Extracto proporcionado
········

Me causó estupor leer (me divierte la palabra estupor , que es un calificativo frecuente en algunas circulares acerca de los efectos secundarios que producen ciertos medicamentos) un despistadí-simo comentario acerca de La Aduana, en Foro de La Nación del 5 de octubre, suscrito por la egresada de la Escuela de Arquitectura de la UCR Marité Valenzuela y titulado: “La Aduana, un caso surrealista”.
La señora Valenzuela me señala como el responsable del proyecto que absorbió buena parte de mi interés como ministro en la recién pasada administración.
Y bueno, sí, así fue. Para acordarse: le recuperamos al Patrimonio Nacional, con la policía y la ley en la mano, el edificio en cuestión, después de un largo proceso de infructuosas instancias legales contra una empresa privada de ferias comerciales.
Negativas circunstancias. La tal empresa pretendía mantenerse en La Aduana sin derecho alguno. (Pasmoso: doña Marité Valenzuela en su escrito toma partido por la empresa). Las negativas circunstancias imperantes de entonces nos hicieron perder 14 meses de nuestro período gubernamental.
En agosto del 2003, ya con la propiedad rescatada, iniciamos el desarrollo de un proyecto que debía convertir La Aduana en un centro cultural de múltiple uso que actuara como una especie de “imán”: un foco atractivo de grandes ofertas y demandas culturales, mediante políticas orientadas especialmente hacia los jóvenes.
Le señalo a la ilustre egresada en arquitectura que solo en el cambio total del techo podrido del vetusto edificio, se invirtieron, no “hundieron”, ¢160 millones.
Recordemos también que la edificación tenía –y tiene– que consolidarse desde el punto de vista estructural, ya que, cuando fue construida, en 1891, no se la dotó de columnas ni de viga corona.
Las paredes de ladrillo, de 6 metros de altura, se han mantenido estables merced al hecho de ostentar 60 centímetros de espesor; pero nadie sabe si...
Preocupaciones apocalípticas. La Embajada de Francia, entre otras entidades, contribuyó, durante el proceso de planeamiento, con expertos que viajaron a nuestro país varias veces para asesorarnos tanto acerca de la consolidación del edificio como sobre la tarea de sus proyecciones.
Sin embargo, ahora resulta que, después de tres años de trabajo de un numeroso equipo, así como de empresas y notables personalidades, la señora Marité Valenzuela, con sus preocupaciones apocalípticas, nos revela a todos que “...mucho dinero se ha hundido en un hueco fantasmagórico. Casi se hunde todo el MCJD pues gran parte de esfuerzos, recursos e ilusiones fueron invertidos por nuestro tenaz funcionario [el tenaz funcionario evidentemente soy yo] en una idea de diseño para construir un mamotreto conceptualmente absurdo...”.
La clarividente dama luego desvaría acerca de que a La Aduana hay que “sacarle dinero” y que “es de desear que los fondos públicos se utilicen ética y eficientemente”. Esto último sí me irritó.
La señora Valenzuela, egresada en arquitectura, de inefable sensibilidad artística –especialmente, según se me ha dicho, en el arte de la música– y de su comprobada tanto como esclarecida preocupación ciudadana, podría y debería hacer las recomendaciones pertinentes para que, por fin, todos sintamos que alguien nos guía, que alguien ilumina el camino, el destino de tan discutido proyecto. Que ella nos dé la orientación, la esencia misma de lo que hay que hacer para convertir esa “bodegota vacía” –como ella la llama– en lo que Costa Rica anhela de ese imponderable edificio que es La Aduana.

········

Registros mostrados
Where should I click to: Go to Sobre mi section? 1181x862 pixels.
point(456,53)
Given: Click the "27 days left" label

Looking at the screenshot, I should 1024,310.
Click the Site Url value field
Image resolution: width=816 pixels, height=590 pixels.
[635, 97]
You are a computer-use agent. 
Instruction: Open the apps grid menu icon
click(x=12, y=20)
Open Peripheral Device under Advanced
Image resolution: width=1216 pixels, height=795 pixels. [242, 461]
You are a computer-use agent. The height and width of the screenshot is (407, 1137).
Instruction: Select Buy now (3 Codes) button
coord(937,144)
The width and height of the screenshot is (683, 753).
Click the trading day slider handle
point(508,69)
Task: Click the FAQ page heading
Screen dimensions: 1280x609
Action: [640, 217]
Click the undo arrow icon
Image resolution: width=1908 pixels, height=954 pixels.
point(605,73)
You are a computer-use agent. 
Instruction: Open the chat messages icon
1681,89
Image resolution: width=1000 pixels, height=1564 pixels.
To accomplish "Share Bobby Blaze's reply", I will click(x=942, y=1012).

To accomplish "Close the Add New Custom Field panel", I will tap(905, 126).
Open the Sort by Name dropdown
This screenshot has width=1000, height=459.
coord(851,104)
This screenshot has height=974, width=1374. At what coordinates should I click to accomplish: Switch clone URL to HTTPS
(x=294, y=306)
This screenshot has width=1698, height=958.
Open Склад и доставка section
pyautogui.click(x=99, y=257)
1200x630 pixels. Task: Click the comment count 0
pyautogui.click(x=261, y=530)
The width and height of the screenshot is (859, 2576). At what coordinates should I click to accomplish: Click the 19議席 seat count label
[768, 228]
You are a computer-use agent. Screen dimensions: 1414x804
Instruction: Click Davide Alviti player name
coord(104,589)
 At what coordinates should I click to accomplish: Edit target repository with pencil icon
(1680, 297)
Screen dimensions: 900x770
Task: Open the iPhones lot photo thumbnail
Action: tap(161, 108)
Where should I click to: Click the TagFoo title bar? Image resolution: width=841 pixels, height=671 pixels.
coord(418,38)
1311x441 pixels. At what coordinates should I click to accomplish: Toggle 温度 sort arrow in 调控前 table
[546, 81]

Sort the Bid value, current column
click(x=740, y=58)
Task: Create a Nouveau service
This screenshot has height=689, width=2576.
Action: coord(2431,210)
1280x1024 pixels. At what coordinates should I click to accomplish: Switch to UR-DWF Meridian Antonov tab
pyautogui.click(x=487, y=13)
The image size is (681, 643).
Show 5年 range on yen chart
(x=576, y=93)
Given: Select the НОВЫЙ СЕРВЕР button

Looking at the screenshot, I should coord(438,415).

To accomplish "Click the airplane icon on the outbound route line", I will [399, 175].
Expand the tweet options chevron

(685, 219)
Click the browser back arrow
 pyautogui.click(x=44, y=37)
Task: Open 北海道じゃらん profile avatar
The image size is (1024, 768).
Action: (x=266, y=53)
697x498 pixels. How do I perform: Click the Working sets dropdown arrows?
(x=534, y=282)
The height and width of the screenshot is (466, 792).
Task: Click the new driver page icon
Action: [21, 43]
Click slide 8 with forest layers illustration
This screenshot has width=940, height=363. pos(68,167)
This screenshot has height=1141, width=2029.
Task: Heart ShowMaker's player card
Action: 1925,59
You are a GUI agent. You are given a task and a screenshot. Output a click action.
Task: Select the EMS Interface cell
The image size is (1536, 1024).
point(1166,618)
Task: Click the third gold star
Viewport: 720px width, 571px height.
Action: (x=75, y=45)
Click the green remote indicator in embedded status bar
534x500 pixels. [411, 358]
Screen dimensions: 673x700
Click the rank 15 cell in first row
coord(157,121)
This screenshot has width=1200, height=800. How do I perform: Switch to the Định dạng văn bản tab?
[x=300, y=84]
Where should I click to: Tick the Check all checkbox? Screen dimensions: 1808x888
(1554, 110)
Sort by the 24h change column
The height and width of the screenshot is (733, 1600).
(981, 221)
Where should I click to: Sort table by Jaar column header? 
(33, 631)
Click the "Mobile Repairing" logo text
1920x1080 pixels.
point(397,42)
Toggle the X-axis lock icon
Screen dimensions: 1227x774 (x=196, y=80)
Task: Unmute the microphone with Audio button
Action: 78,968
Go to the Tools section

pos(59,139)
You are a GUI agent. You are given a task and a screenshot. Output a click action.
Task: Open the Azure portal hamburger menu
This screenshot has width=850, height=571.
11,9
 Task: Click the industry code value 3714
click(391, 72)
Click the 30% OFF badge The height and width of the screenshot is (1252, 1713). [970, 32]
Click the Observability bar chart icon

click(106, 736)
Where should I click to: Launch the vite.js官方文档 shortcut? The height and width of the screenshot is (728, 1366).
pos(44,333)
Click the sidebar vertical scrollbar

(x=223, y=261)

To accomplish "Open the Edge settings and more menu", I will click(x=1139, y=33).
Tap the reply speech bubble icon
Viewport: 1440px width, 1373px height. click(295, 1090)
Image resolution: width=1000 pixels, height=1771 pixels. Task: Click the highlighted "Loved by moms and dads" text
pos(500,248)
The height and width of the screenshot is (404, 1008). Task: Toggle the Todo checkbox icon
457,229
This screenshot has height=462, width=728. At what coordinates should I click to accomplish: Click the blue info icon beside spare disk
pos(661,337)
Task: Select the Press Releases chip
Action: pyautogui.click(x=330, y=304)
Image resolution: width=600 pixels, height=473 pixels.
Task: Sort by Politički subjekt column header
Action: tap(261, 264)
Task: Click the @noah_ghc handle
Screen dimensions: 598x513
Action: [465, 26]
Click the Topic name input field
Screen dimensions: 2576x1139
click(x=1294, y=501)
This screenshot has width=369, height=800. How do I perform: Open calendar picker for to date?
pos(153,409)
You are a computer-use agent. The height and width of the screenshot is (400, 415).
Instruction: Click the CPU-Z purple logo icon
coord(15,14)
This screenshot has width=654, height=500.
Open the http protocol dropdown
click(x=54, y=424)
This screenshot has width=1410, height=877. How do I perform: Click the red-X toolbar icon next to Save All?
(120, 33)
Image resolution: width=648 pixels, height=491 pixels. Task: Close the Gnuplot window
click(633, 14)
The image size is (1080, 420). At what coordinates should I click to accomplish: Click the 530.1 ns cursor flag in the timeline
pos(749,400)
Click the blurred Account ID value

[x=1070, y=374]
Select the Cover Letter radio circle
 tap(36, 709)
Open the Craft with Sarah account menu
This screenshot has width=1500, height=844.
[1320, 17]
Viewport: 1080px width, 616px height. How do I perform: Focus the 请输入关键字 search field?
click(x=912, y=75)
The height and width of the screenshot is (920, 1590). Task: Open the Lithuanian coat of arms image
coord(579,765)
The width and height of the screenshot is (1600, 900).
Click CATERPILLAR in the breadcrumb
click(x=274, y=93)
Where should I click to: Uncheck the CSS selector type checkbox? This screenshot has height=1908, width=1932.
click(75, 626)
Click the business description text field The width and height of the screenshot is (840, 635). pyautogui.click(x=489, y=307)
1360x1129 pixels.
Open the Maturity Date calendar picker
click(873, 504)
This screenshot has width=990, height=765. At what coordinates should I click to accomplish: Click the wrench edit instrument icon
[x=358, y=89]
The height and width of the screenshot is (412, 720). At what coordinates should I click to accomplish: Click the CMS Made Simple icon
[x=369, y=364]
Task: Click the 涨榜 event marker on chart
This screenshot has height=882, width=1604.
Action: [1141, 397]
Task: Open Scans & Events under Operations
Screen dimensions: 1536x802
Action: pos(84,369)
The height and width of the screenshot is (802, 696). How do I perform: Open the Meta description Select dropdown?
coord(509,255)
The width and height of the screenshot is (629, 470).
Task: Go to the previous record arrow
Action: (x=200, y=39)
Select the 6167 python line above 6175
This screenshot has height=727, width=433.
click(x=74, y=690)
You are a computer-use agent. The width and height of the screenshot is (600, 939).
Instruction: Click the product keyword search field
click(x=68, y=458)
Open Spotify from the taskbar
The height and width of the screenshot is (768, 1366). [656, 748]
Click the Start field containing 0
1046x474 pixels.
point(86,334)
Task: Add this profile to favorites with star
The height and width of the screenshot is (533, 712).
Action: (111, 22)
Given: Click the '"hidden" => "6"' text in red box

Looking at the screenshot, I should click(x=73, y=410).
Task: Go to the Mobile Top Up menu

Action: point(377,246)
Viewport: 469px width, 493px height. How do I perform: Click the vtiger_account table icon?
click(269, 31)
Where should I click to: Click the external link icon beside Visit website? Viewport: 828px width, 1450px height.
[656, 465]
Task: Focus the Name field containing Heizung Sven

········

Objetivo
Copia sin cambios el pasaje del artículo sobre La Aduana que va desde "La clarividente dama" hasta "es La Aduana.", ambos incluidos.

Resultado
La clarividente dama luego desvaría acerca de que a La Aduana hay que “sacarle dinero” y que “es de desear que los fondos públicos se utilicen ética y eficientemente”. Esto último sí me irritó.
La señora Valenzuela, egresada en arquitectura, de inefable sensibilidad artística –especialmente, según se me ha dicho, en el arte de la música– y de su comprobada tanto como esclarecida preocupación ciudadana, podría y debería hacer las recomendaciones pertinentes para que, por fin, todos sintamos que alguien nos guía, que alguien ilumina el camino, el destino de tan discutido proyecto. Que ella nos dé la orientación, la esencia misma de lo que hay que hacer para convertir esa “bodegota vacía” –como ella la llama– en lo que Costa Rica anhela de ese imponderable edificio que es La Aduana.